Philosophy Could Change You in 2020

By Neil Armstrong, originally published at the BBC.

During the 20th Century, philosophy was perceived as a dusty discipline for specialists, a highly challenging field whose cloistered experts argued endlessly over obscure concepts. It didn’t have much to do with the real world. So why is it breaking out of academia and becoming fashionable now?

Angie Hobbs, Professor of the Public Understanding of Philosophy, University of Sheffield, believes it is because we’re at such a global crisis point. “I think [philosophy is booming] for the same reasons that therapeutic, ethical philosophy took off in the Hellenistic times, which was also a period of enormous change, of the Greek city-states disintegrating and big monolithic powers like Alexander the Great and the Macedonian empire taking over.

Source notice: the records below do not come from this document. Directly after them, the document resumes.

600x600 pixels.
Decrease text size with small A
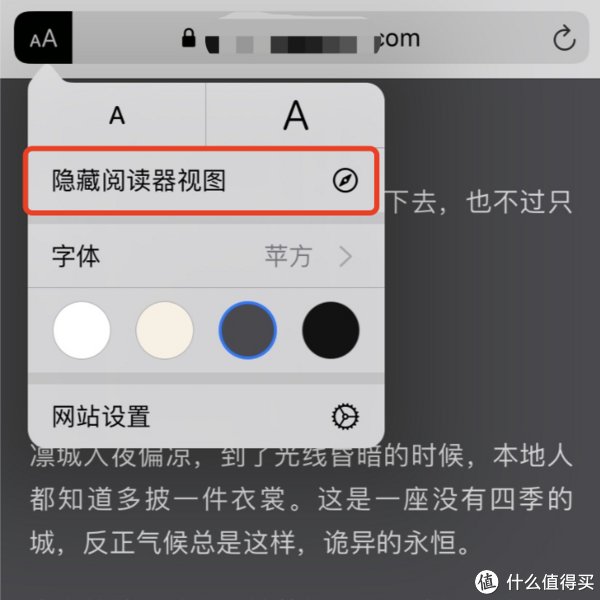[x=117, y=115]
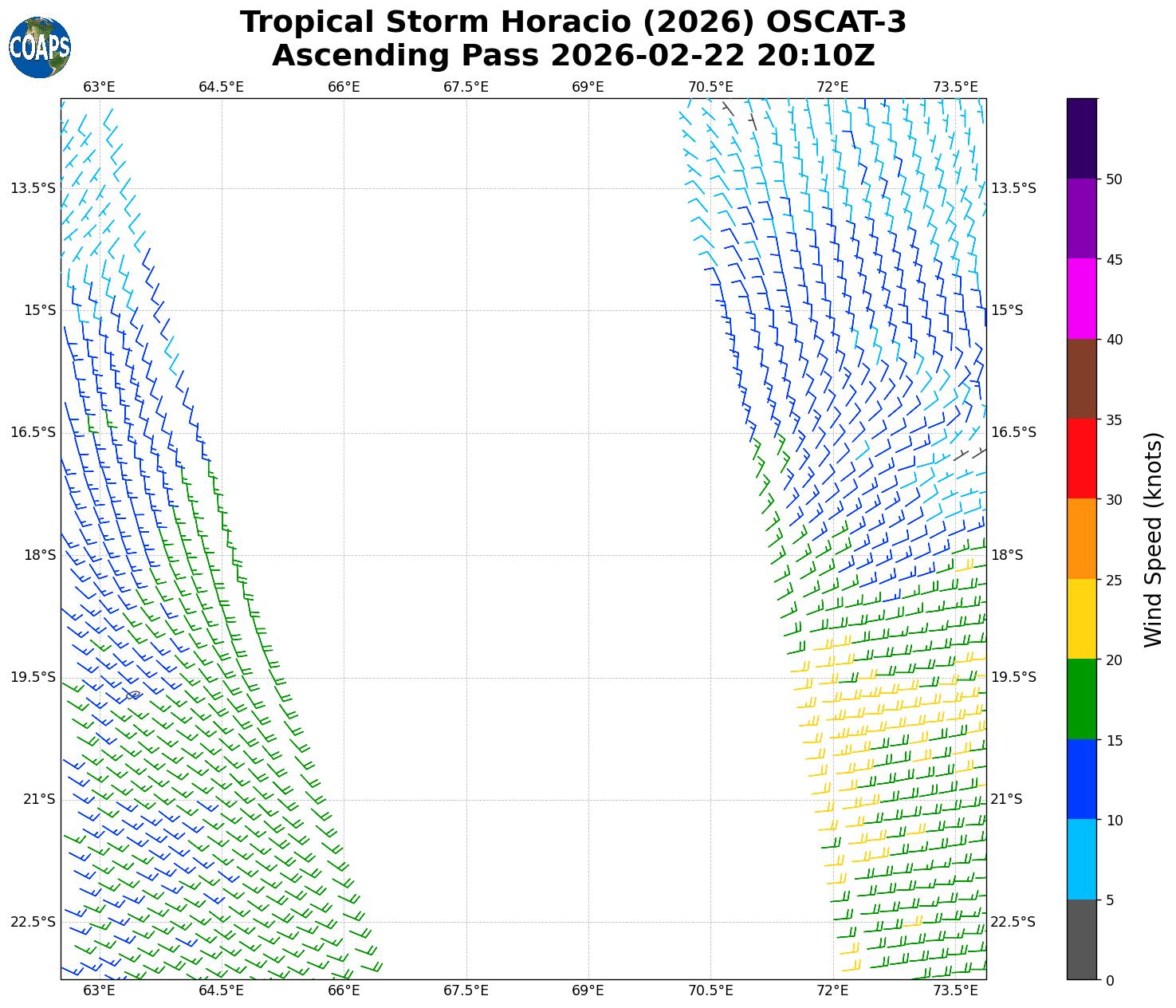1176x1008 pixels.
Task: Click the COAPS globe logo
Action: (x=40, y=48)
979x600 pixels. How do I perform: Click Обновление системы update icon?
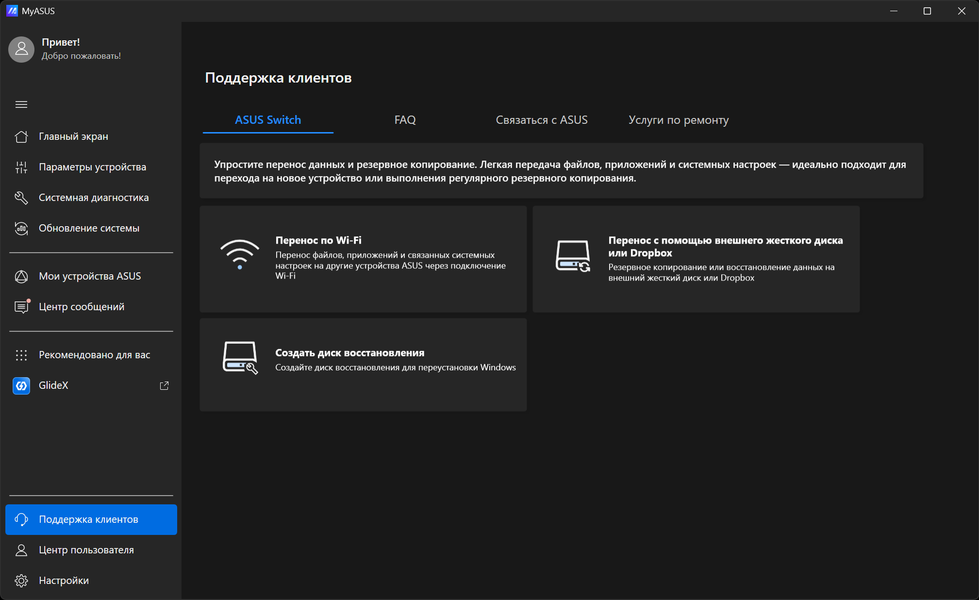pyautogui.click(x=21, y=229)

“At the moment, again we’ve got people seeing the world in extreme flux – financially, geo-politically, with regard to climate change. Is liberal democracy going to survive? Is the planet going to survive? There are really huge worrying questions. People are looking for a guide through these very uncertain times.”

Lessons of Stoicism author Sellars agrees that this could be a factor in the growing interest in philosophy as self-help. After all, there are self-help books by celebrities, psychologists, athletes, management consultants and mystics. Why not philosophers?

“I think in the 20th Century, even right up to the millennium, there was a sense of optimism and progress – everyone was getting wealthier, you could buy more stuff and you didn’t really stop to think about it that much,” Sellars says. “Then when the credit crunch came, all of that optimism was sucked out of everything. The idea that if we just carry on as we are and everything will keep improving, that simply went. People started to think ‘what are we doing and why are we doing it?’ and a real appetite for guidance developed.

“[Previous to the last century], the philosophers of antiquity and later periods always offered this kind of advice. There’s a sense in which we are reconnecting with a very old way of thinking about what philosophy is.”